═════ Data records ═════
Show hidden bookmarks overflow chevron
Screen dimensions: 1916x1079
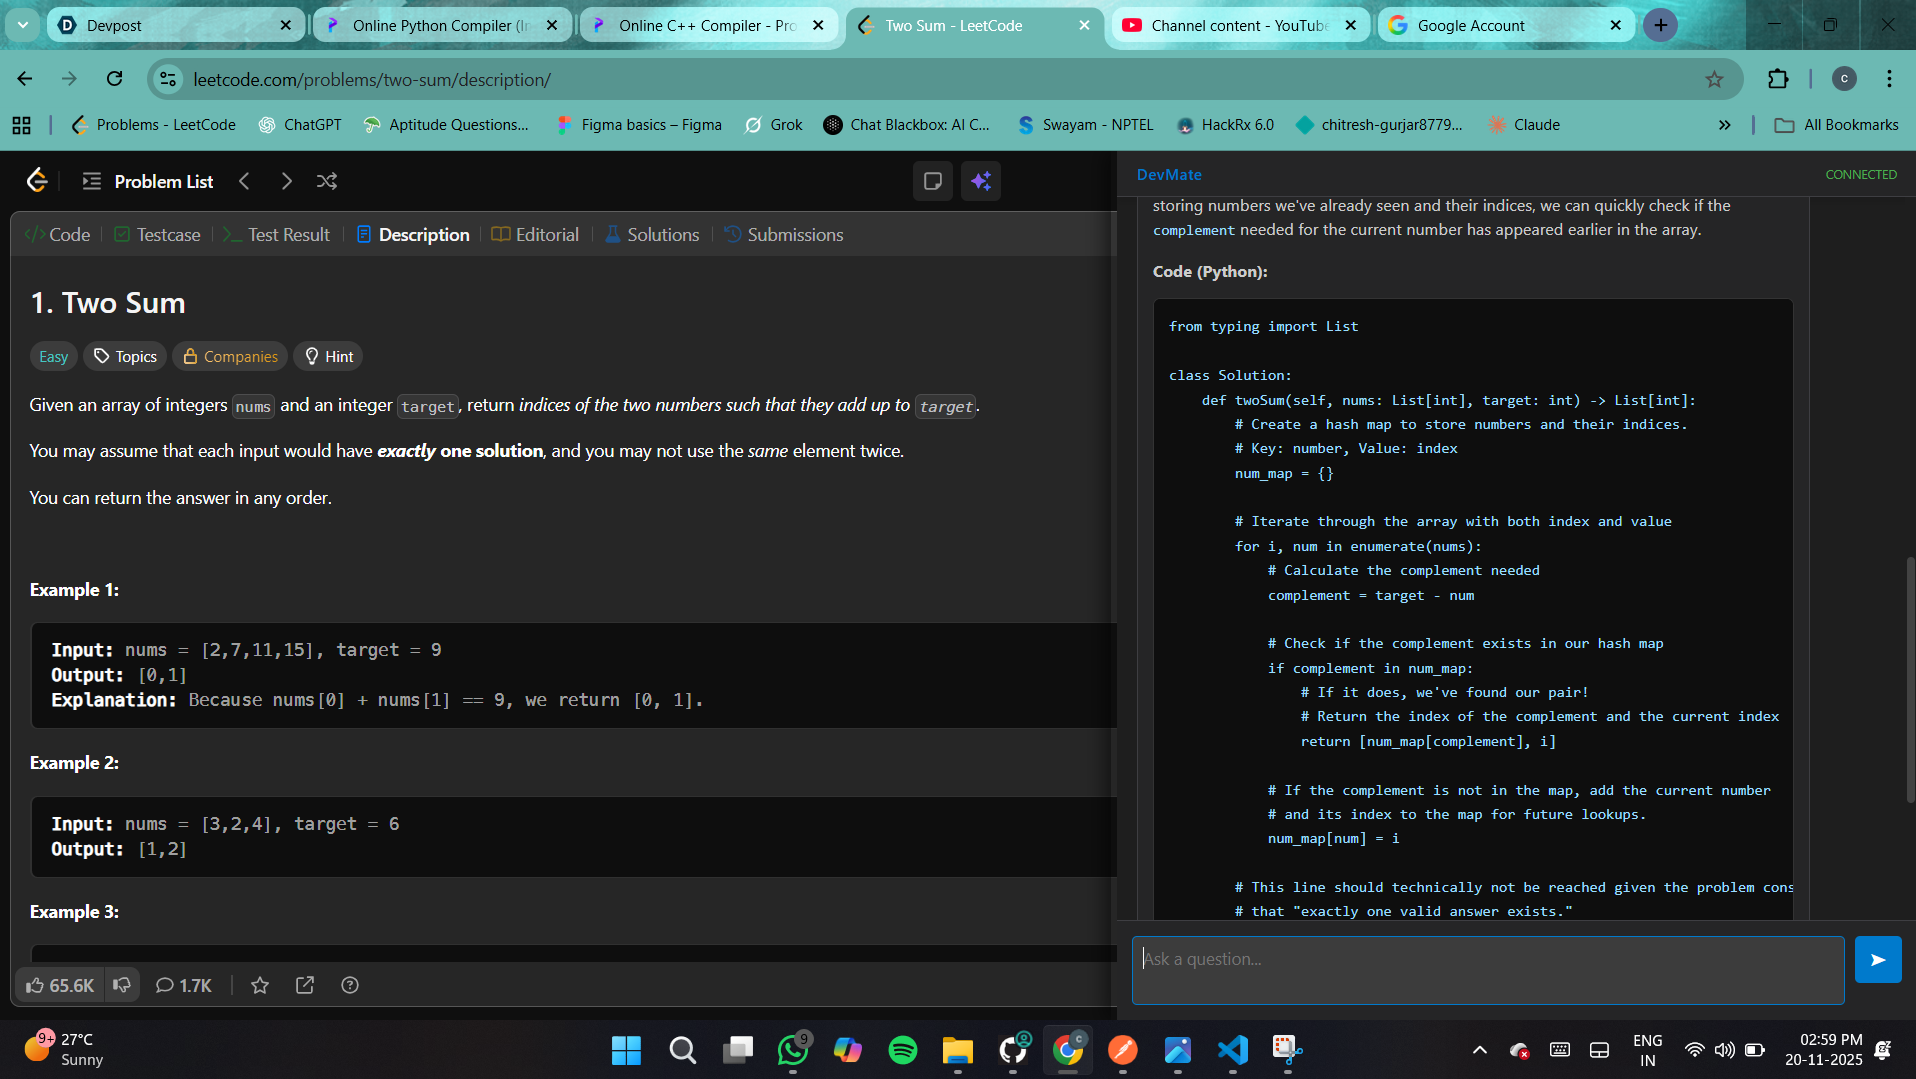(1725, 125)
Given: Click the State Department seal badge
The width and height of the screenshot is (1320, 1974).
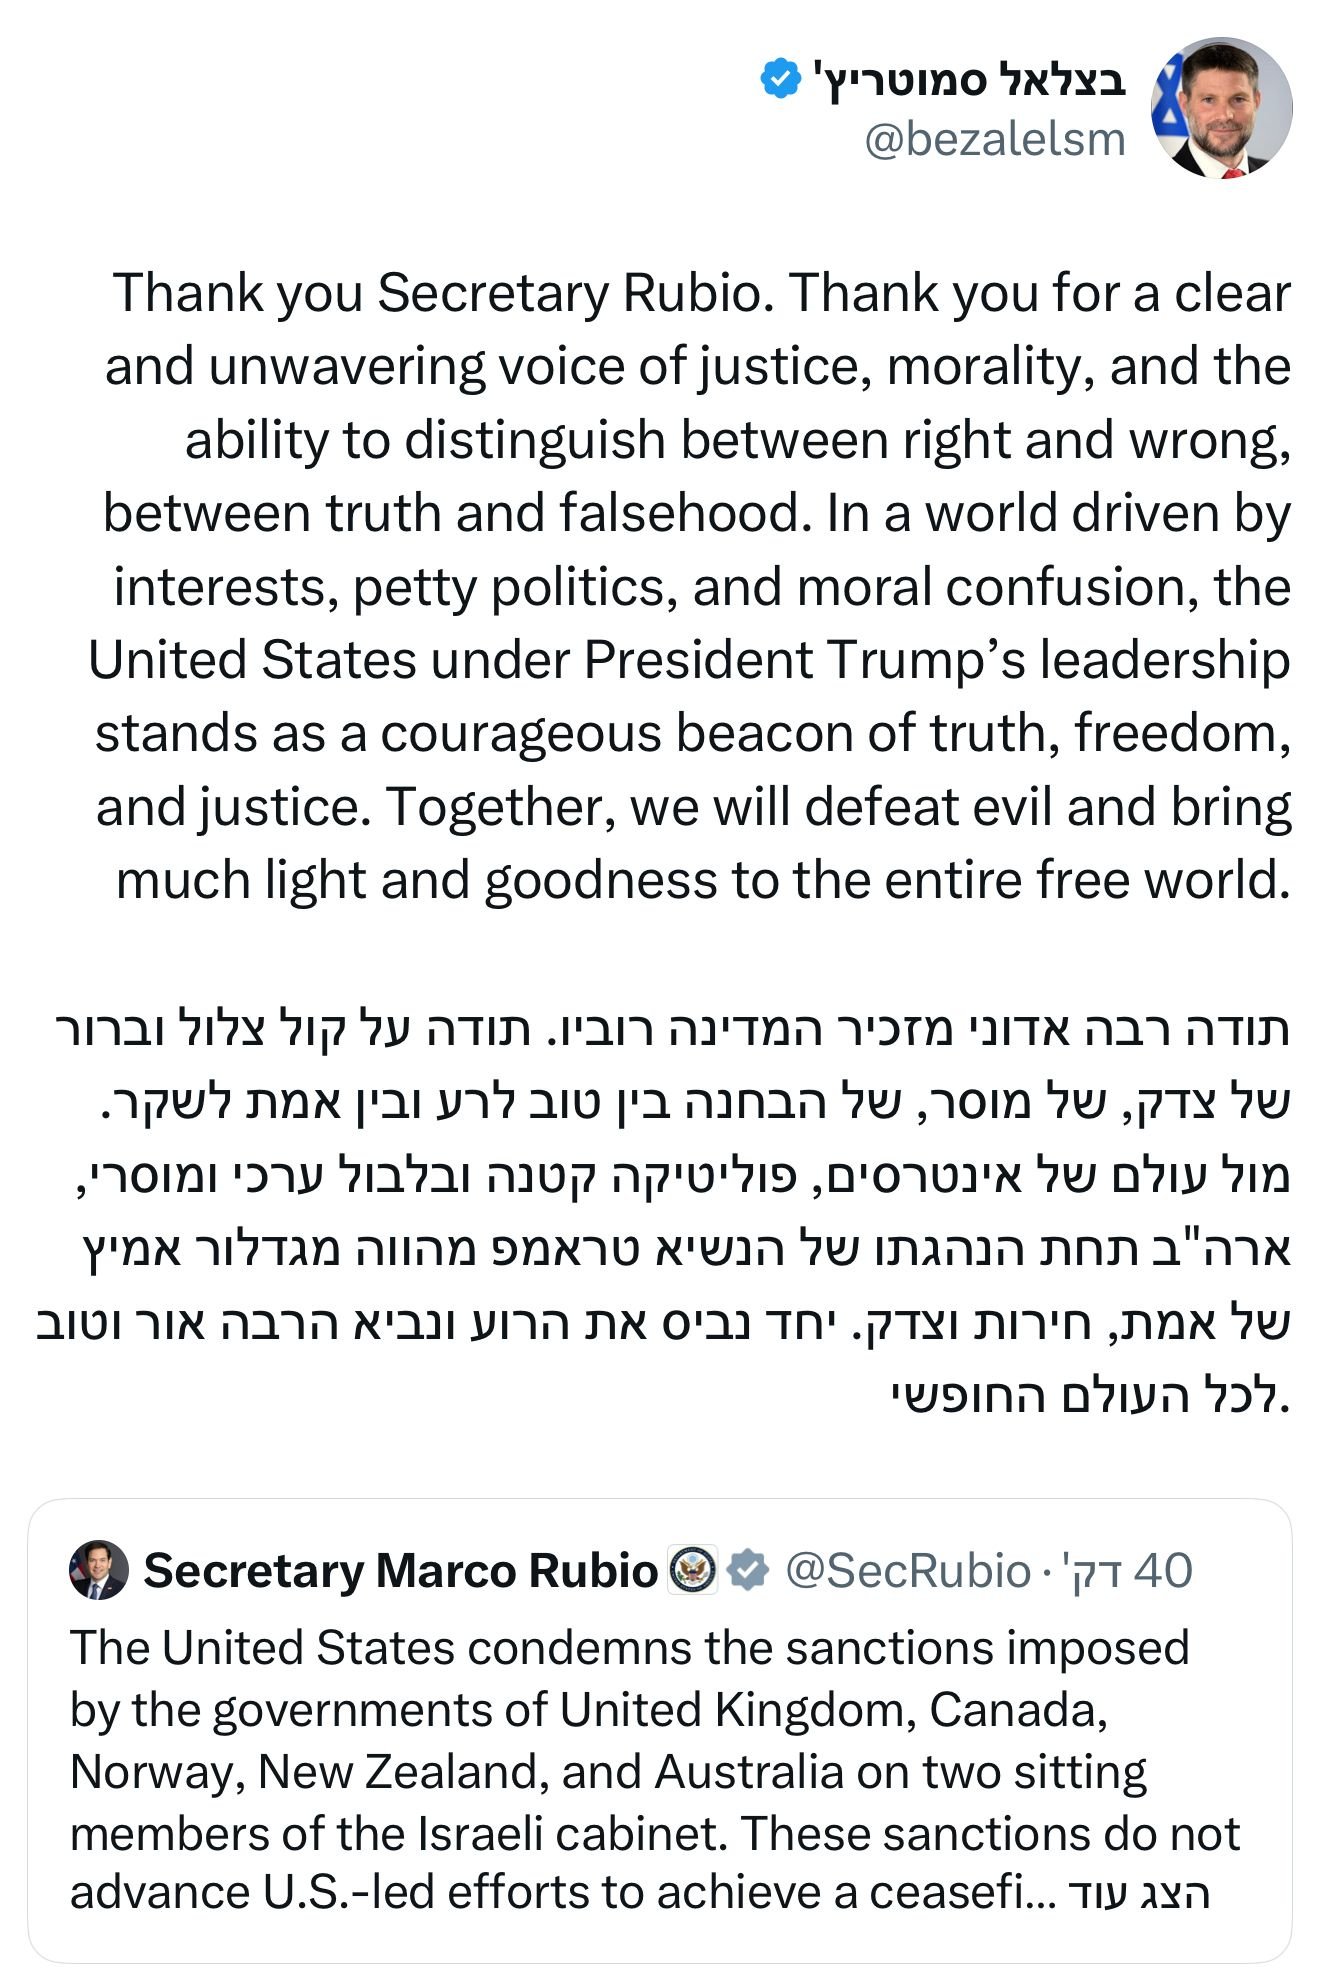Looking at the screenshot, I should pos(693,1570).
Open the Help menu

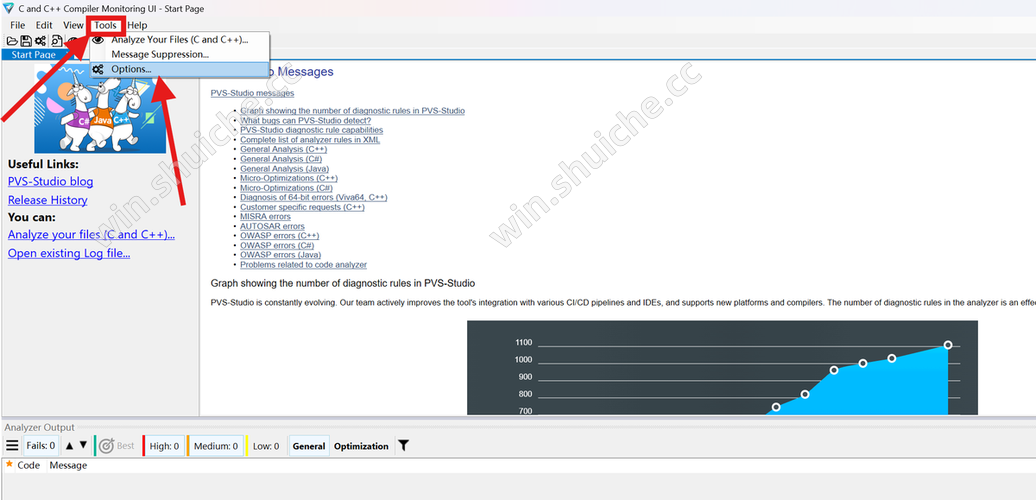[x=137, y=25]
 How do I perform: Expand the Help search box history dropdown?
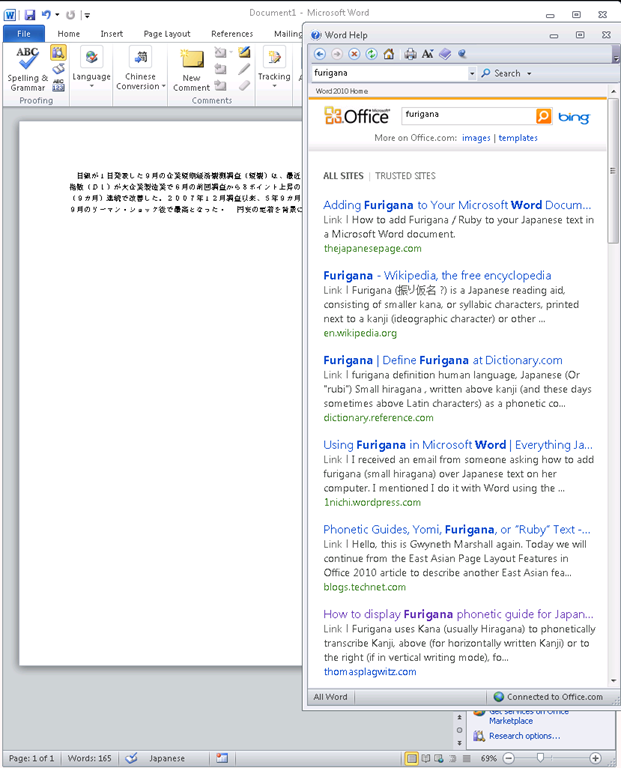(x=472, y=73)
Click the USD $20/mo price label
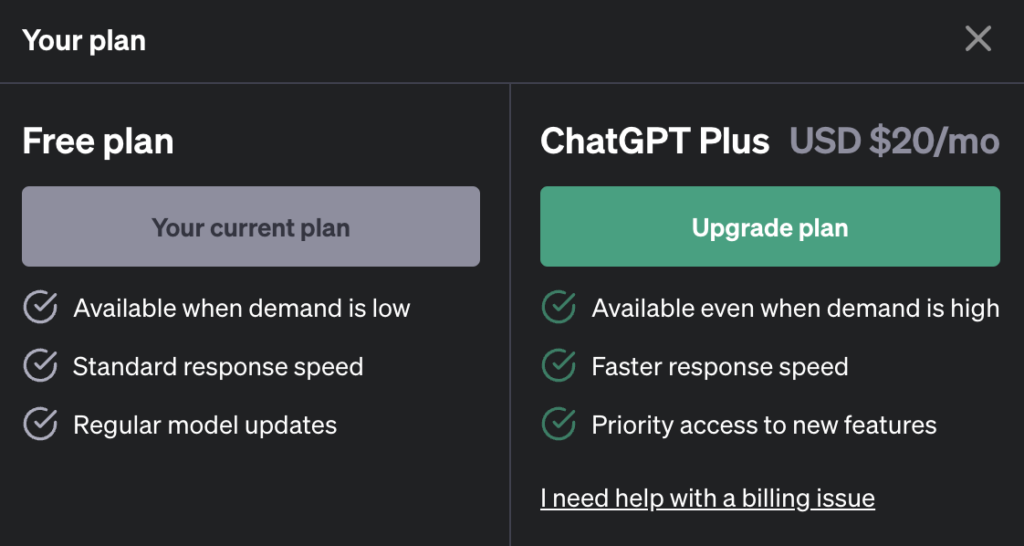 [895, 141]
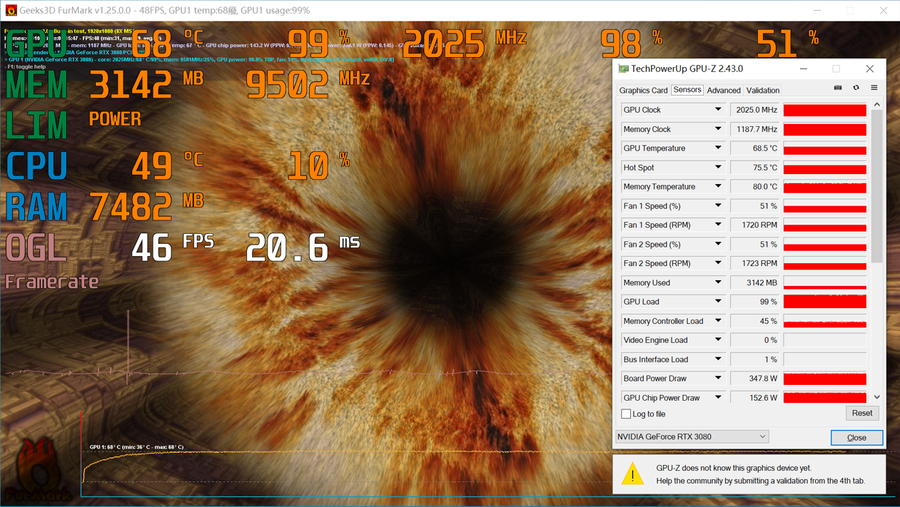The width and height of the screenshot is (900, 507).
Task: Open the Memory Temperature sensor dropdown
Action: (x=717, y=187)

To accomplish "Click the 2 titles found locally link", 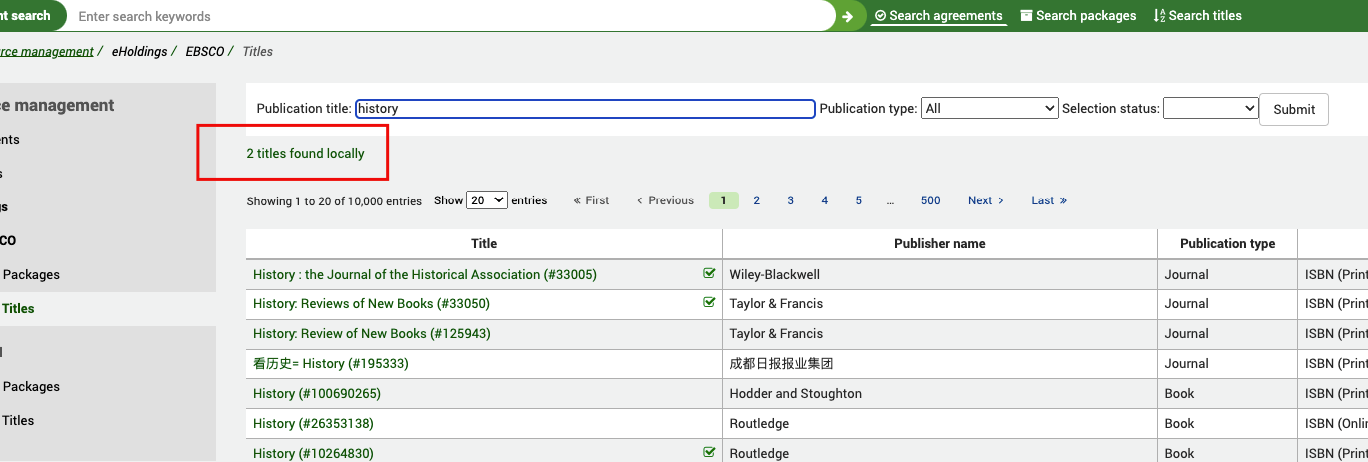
═════
* [Instructions for the task]: All lines from the one containing "How do I perform: Expand" to the last line of the records above, both included, need to be repeated word for word; omit the pictures.

* [Answer for this exercise]:
 How do I perform: Expand the Help search box history dropdown?
(x=472, y=73)
Click the USD $20/mo price label
 [895, 141]
The width and height of the screenshot is (900, 507).
Task: Open the Memory Temperature sensor dropdown
Action: (x=717, y=187)

To accomplish "Click the 2 titles found locally link", 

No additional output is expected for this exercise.